Furnani in Dubai ... painting the samples

Renowned Italian artist Sergio Furnari – known for his diversity of style in miniature sculpturing, facade painting and exquisite ceramic tile paint design for swimming pools around the world – is currently visiting Dubai, seeking collaboration with developers to build the world’s largest swimming pool in the emirate.

Furnari believes that the emirate – which has become home to iconic developments – is the right place to build the pool, which will be lined with painted ceramic tiles that will become another landmark for this fast-evolving city. The artist has scouted a number of sites along with his design team and wants to build the swimming pool – the size of a football field – connected with the open sea.

During his visit, he painted sample pieces of ceramic tiles that will be a part of the proposed project and has held meetings with a number of developers.
“We have laid the foundations for the projects and are in negotiations with many interesting parties. We hope to finalise the project soon and we expect to start the six-month task of hand-painting the entire pool, once the construction is finished,” he explains.

The Sicily-born artist, who is currently based in the US, is of the belief that such an iconic development would attract an increasing number of people to Dubai and will hold a lot of commercial value for the developers.


----------



## Towers (Jan 3, 2006)

oh my, i would love to swim there, the location also looks ideal


----------



## DUBAI (Aug 24, 2004)

er, its like 2 feet from the sea?

Edit: oh i see, its supposed to be connected. salt water pools suck anyhow.

boooooooooooooo.


although i did enjoy them in austrailia.


----------



## farnush (Dec 12, 2004)

the size of a football pitch...... weird .i dont thin k this is a good idea


----------



## Dubai_Steve (Jan 11, 2005)

I like this idea!


----------



## THE DUBAI GUYS (Aug 5, 2004)

where is it going to be??? in a hotel?

R


----------



## fahed (Nov 10, 2004)

Dubai_Steve said:


> I like this idea!


Yea, it sounds interesting.


----------



## docc (Jun 30, 2004)

Meh!


----------



## dubaiflo (Jan 3, 2005)

is there enough space on the palm , atlantis anyone?

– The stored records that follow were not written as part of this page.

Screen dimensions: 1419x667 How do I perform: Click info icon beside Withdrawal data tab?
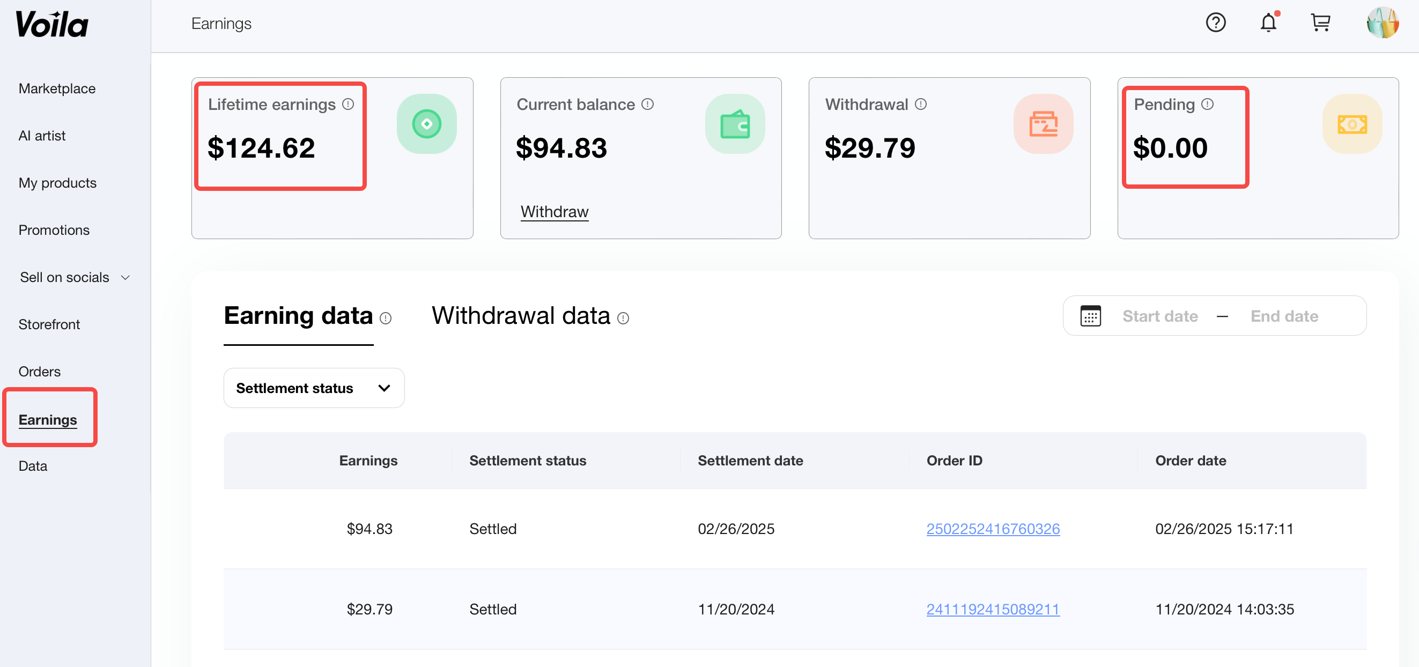pos(623,318)
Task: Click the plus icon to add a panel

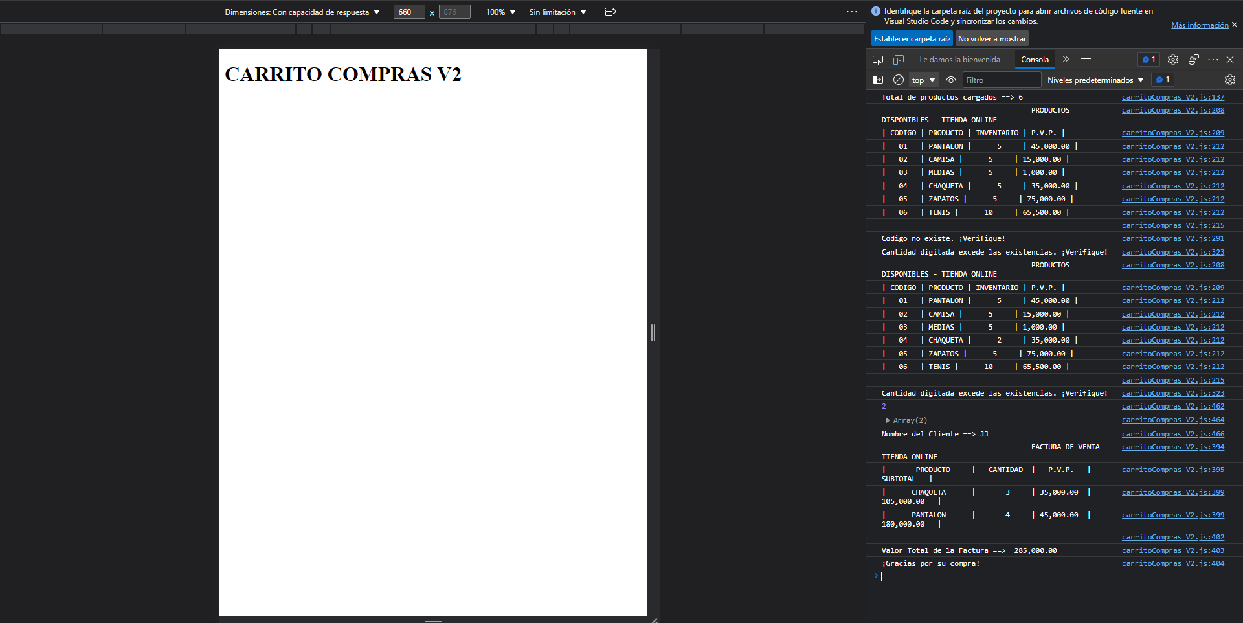Action: point(1086,59)
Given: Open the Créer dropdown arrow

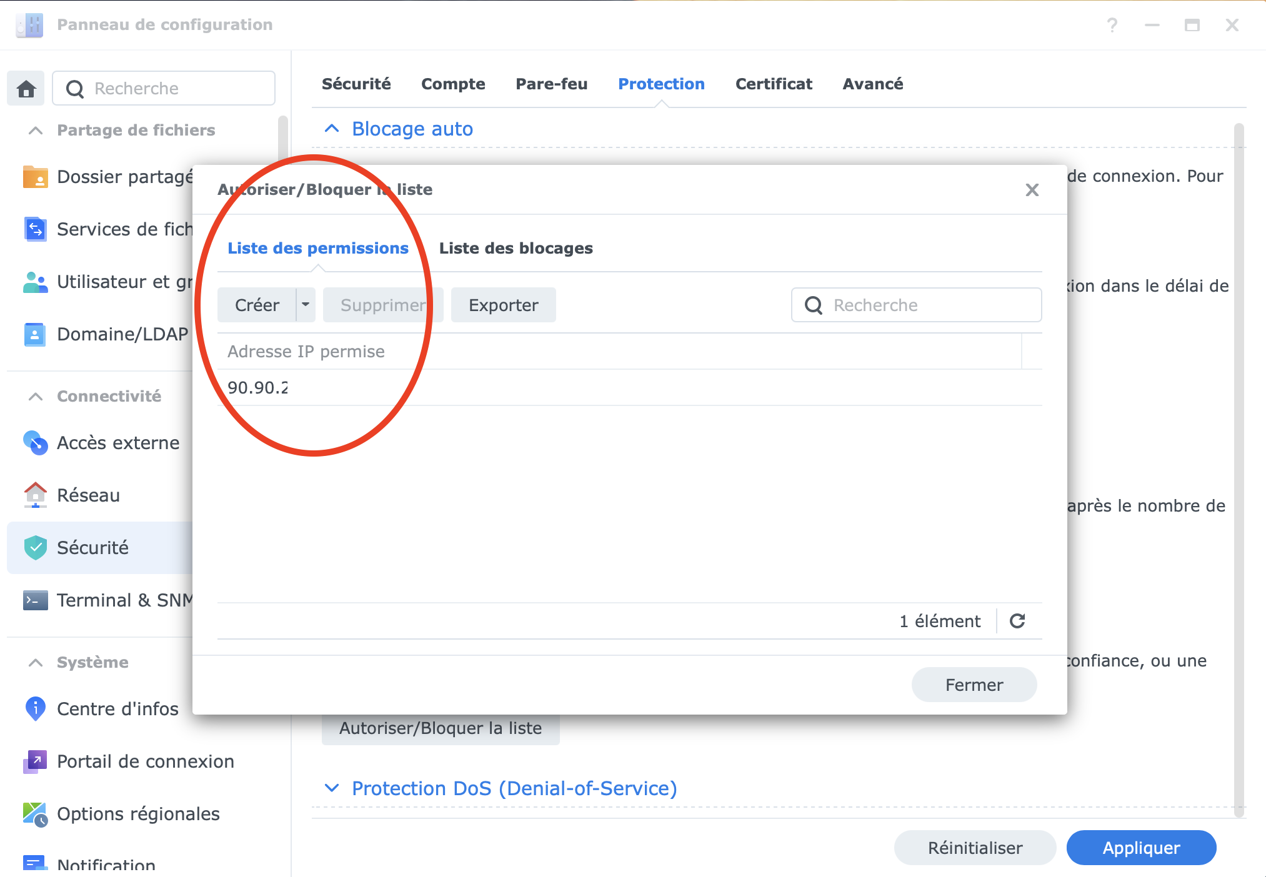Looking at the screenshot, I should (x=306, y=305).
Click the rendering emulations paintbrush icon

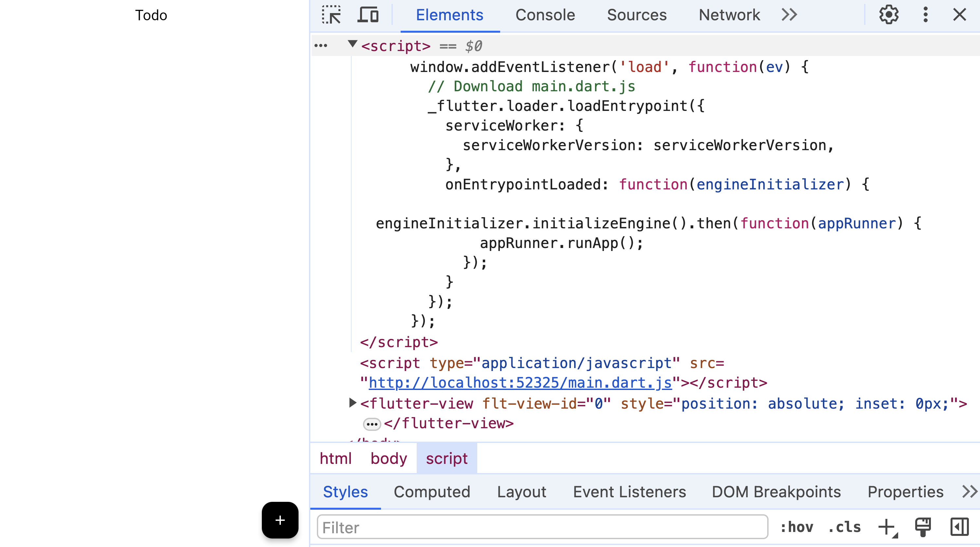tap(923, 528)
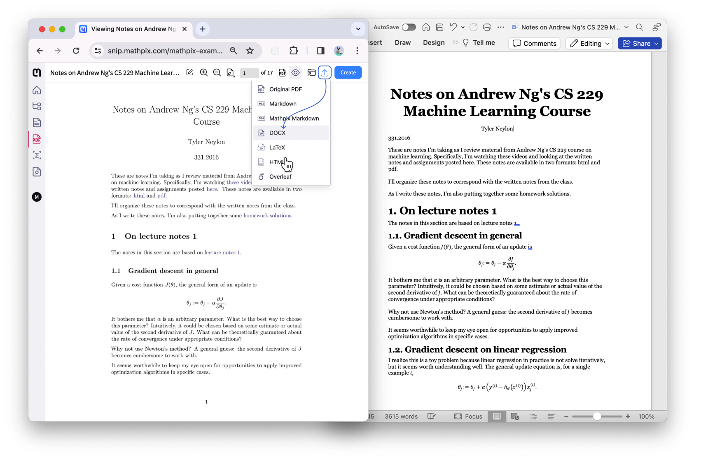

great idea actually. but agree DUBAI, salt water pools suck..


----------



## Alle (Sep 23, 2005)

One of the good thing about pools is that they are not salt water. So you can derive what i think about salwater pools...


----------



## docc (Jun 30, 2004)

If i wanted to swim in salt water, i would go to the beach. Why the heck would i want boundaries to swim in salt-water!!!


----------



## Dubai_Steve (Jan 11, 2005)

salt water pools are cheaper to run.

Not everyone like to swim in the sea because they are afraid of waves, sharks and pollution etc.


----------



## docc (Jun 30, 2004)

Sharks in Dubai? Besides, aren't the waves the fun part of the sea?


----------



## juiced (Aug 18, 2004)

in dubai? what waves?


----------



## Dubai_Steve (Jan 11, 2005)

OK not very big waves  but still those who can not swim very well prefer pools. However pollution is a problem at the moment until construction of the palms is finished.

Personally I like the waves.

Did I not read that 2 Palm Workers were killed by a shark in Dubai? or did I just dream it. :weird:


----------



## metroreporter (Apr 10, 2005)

salt water pool?

eww, no.

i want a swimming pool to have that one chlorine smell so that it brings me memories of summertime (and that smell on pirates of the caribbean ride  lol u knew that was coming)


----------



## Bikes (Mar 5, 2005)

weird idea, but we'll see...


----------